Topic: Politics

Mahuta concerned at Māori roll exodus

By Te Kuru o te Marama Dewes

Māori MP Nanaia Mahuta is concerned about how many Māori have changed from the Māori roll to the general roll. 

With the Māori Electoral Option, held every five years, now at the halfway point there has been a net decrease of nearly 1,500 voters on the Māori roll.

Māori roll or general roll?
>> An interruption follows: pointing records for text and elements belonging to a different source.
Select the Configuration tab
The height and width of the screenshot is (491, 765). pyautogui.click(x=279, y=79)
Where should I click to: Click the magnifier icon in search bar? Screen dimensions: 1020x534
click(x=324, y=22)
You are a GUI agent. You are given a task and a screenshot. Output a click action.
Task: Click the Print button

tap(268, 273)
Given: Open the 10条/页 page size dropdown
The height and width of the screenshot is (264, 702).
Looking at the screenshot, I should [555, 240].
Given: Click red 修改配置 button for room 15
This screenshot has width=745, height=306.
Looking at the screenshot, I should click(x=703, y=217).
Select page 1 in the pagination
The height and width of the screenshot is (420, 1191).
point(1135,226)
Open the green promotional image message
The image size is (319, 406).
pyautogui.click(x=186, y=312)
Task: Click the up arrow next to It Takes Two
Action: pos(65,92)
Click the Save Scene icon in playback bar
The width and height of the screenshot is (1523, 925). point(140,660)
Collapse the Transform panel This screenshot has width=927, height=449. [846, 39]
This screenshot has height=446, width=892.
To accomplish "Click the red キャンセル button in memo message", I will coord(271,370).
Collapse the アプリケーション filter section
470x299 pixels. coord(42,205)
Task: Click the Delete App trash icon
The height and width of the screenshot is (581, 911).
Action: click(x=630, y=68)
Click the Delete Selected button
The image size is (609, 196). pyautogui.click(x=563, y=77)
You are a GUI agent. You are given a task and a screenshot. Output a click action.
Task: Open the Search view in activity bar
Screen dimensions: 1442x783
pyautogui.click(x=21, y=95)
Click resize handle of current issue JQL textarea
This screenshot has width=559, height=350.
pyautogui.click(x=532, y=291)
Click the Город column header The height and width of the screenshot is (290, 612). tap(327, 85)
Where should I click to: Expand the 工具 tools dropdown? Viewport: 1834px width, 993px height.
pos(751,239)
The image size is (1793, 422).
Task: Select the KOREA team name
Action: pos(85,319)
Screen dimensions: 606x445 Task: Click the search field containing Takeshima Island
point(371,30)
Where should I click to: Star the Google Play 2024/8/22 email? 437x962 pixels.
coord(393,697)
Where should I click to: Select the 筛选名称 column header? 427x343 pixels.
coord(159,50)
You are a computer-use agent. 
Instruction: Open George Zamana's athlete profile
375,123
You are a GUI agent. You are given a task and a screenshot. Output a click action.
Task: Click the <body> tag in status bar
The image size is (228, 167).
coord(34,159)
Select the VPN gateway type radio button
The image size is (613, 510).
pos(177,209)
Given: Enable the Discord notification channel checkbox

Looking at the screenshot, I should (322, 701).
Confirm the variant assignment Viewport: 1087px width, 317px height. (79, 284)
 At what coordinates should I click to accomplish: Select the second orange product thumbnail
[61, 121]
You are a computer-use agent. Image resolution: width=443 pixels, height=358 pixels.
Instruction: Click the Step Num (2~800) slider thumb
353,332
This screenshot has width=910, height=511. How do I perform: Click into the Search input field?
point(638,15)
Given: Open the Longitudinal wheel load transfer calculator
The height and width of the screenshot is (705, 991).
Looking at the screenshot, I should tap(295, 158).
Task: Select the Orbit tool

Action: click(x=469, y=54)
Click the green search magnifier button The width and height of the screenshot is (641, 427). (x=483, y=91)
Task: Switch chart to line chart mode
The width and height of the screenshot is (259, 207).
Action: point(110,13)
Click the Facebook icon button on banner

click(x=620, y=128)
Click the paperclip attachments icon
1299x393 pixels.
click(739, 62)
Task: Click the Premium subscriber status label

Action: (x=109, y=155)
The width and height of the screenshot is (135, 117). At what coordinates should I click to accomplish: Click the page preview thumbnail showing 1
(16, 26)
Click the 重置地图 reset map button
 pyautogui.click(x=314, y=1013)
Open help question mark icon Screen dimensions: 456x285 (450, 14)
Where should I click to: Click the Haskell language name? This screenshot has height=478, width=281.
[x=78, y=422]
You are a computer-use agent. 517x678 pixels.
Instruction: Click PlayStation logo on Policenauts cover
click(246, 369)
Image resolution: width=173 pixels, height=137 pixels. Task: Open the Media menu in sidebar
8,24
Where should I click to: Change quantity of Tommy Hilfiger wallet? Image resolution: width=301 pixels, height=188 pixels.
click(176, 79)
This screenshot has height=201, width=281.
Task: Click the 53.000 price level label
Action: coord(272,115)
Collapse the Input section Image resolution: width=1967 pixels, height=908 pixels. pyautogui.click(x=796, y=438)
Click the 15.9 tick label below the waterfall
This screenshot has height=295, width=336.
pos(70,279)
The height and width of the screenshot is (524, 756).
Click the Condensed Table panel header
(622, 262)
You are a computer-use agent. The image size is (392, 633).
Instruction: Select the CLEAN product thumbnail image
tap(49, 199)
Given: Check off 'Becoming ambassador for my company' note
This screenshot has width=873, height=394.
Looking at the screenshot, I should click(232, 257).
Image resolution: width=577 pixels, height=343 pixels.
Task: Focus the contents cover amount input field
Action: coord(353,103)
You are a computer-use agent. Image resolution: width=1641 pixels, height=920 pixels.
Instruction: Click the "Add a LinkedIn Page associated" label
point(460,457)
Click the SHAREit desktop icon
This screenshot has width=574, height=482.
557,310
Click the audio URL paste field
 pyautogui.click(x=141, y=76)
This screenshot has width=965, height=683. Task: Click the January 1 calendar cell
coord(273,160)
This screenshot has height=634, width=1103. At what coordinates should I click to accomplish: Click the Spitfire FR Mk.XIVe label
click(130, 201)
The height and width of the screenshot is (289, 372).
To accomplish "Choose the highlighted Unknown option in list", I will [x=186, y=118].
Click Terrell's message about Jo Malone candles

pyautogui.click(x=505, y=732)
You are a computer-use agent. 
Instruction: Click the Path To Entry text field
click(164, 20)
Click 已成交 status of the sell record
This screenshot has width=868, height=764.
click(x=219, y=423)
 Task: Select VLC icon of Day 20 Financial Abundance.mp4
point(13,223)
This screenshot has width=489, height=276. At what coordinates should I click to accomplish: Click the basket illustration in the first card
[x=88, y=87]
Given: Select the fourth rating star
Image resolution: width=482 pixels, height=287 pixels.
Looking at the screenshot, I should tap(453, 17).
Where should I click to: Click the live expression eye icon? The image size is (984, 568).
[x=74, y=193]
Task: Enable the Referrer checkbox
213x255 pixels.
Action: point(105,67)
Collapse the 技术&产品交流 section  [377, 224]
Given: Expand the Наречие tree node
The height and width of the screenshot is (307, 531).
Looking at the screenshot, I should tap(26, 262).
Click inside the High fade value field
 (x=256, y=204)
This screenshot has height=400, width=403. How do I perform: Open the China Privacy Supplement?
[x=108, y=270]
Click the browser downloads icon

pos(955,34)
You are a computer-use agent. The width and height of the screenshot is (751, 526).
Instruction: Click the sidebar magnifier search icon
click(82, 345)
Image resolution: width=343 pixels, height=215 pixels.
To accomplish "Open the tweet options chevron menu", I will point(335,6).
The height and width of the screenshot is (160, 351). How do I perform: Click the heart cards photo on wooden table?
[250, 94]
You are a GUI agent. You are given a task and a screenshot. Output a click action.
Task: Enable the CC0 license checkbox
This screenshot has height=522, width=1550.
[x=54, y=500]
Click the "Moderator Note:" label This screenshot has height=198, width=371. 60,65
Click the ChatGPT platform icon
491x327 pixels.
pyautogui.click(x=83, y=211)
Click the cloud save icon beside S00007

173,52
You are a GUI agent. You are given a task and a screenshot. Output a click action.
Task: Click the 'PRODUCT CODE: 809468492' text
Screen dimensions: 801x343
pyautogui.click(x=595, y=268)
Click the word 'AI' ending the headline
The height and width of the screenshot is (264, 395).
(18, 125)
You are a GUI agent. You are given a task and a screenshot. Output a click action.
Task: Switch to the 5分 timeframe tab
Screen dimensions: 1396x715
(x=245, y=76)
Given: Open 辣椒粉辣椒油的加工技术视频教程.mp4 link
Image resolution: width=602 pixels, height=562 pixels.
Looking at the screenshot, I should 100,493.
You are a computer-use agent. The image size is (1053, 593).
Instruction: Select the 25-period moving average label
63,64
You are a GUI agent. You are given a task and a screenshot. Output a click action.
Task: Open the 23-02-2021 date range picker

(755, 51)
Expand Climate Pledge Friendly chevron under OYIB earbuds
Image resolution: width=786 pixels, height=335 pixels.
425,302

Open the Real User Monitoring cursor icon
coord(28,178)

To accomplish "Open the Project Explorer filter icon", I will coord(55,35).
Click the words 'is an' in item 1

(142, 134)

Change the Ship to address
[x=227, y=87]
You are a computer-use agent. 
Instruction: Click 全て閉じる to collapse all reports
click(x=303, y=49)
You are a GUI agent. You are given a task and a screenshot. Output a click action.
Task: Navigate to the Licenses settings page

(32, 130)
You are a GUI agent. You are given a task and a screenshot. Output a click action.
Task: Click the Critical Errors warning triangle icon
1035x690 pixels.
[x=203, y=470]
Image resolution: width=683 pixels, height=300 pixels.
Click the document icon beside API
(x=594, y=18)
That's the question.

The Minister for Māori Affairs Nanaia Mahuta says, “As far as we know 2,000 people have moved to the general roll in one month”.

The number of people on the Māori roll is linked to the number of Māori seats, or electorates.

Currently there are seven Māori seats and that could increase, decrease, or stay the same, depending on how many people are on the Māori roll at the end of the option.

After the Māori Electoral Option closes, Statistics NZ will use its results and the Census to calculate how many Māori and general seats there will be for the next two general elections. 

“We've heard some of the stats about that and we're concerned about the decrease,” says Mahuta.

Voters on the Māori roll will vote for a candidate in a Māori electorate, and voters on the general roll will vote for a candidate in a general electorate.  Whichever roll they are on, they will choose from the same list of political parties when casting their party vote.

Mona-Pauline Mangakahia says, “If you stay on the Māori roll, you vote for the Māori Member of Parliament from your Māori electorate, and there are seven of those electorates”.

Mahuta says they need to gain support among youth who can drive voting numbers.

 “If they don't want to vote to support Māori affairs then [Māori] might be weakened and that's not what the Labour Party wants,” says Mahuta.

"We've reached the halfway point in the Māori Electoral Option and it's a good reminder to Māori voters to stop and check if they have thought about which roll they want to be on," says Mandy Bohté, National Manager of Enrolment and Community Engagement for the Electoral Commission.

"If you're happy with the roll you're on, you don't need to do anything, but if you want to change rolls, now is your time to choose," says Ms Bohté.

Māori voters can enrol or change roll types by filling in an enrolment form which can be downloaded from www.maorioption.org.nz. Enrolment forms are also available from PostShops or can be requested by phoning 0800 36 76 56.

The Māori Electoral Option is held every 5 years and this year closes on the 2nd of August. The next Option is due to be held in 2024.